[Available records — start]

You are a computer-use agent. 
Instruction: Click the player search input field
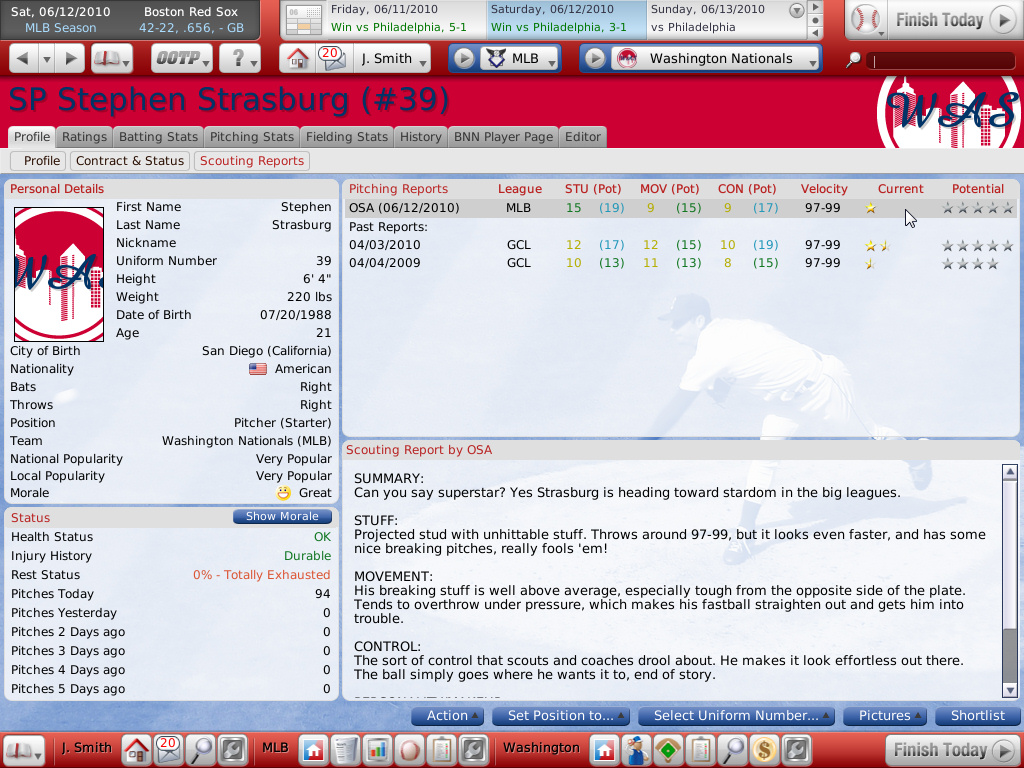click(940, 61)
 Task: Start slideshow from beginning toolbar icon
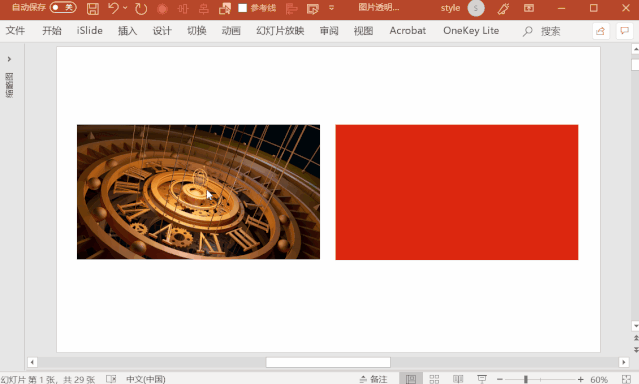tap(313, 9)
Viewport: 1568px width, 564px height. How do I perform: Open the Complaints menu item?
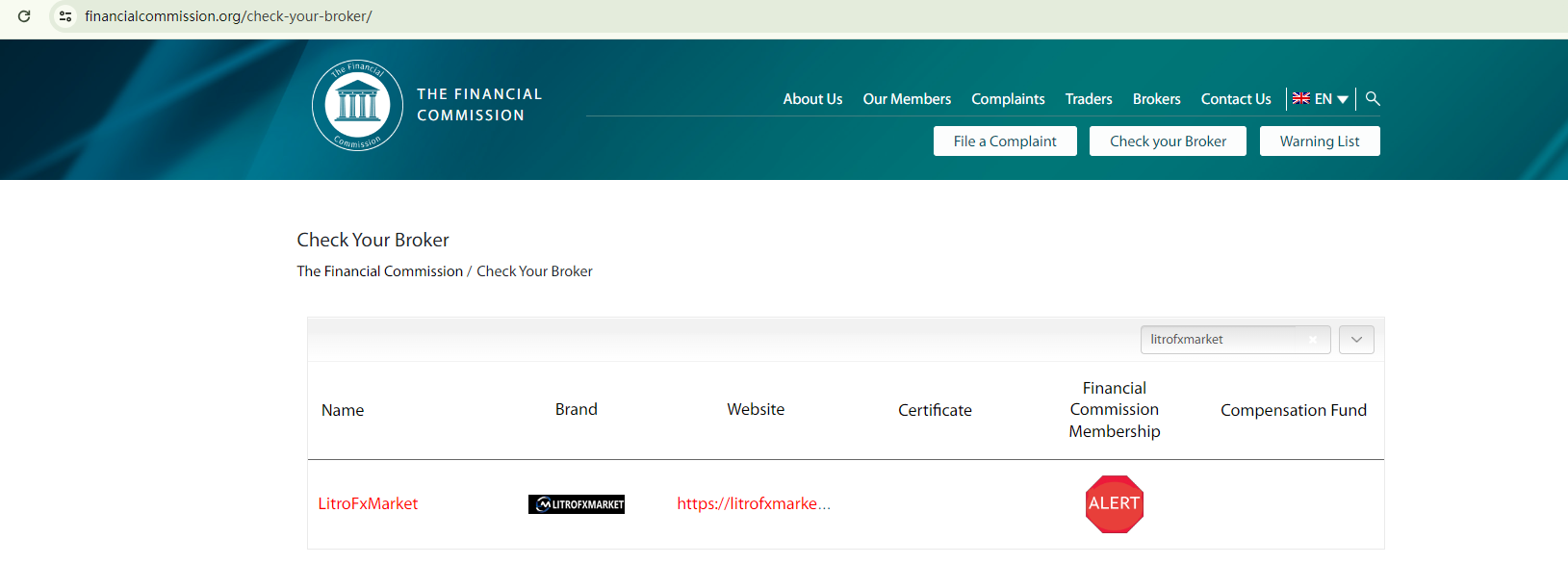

[Available records — finish]

■ The problem: The expected response is every line of the material, written out exactly, with the images removed.

■ Written reply:
You are a computer-use agent. 
Instruction: Click the player search input field
click(940, 61)
 Task: Start slideshow from beginning toolbar icon
tap(313, 9)
Viewport: 1568px width, 564px height. How do I perform: Open the Complaints menu item?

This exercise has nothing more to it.